Of the records that follow, copy only the lines from the line containing "The width and height of the screenshot is (813, 382)." to the line containing "the მიღ. goals", both included, exactly as written.

*** Exercise data ***

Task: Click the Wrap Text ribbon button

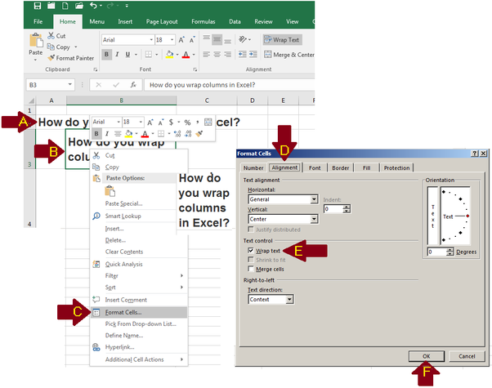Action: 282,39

*** End of Exercise data ***
*** Exercise data ***

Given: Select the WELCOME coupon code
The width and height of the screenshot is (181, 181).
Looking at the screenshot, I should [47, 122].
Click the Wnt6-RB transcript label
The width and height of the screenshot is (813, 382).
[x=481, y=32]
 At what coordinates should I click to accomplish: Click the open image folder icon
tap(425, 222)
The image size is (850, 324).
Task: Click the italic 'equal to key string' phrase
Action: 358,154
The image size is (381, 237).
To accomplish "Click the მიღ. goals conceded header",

*** End of Exercise data ***

## Exercise response
The width and height of the screenshot is (813, 382).
[x=481, y=32]
 At what coordinates should I click to accomplish: Click the open image folder icon
tap(425, 222)
The image size is (850, 324).
Task: Click the italic 'equal to key string' phrase
Action: 358,154
The image size is (381, 237).
To accomplish "Click the მიღ. goals conceded header",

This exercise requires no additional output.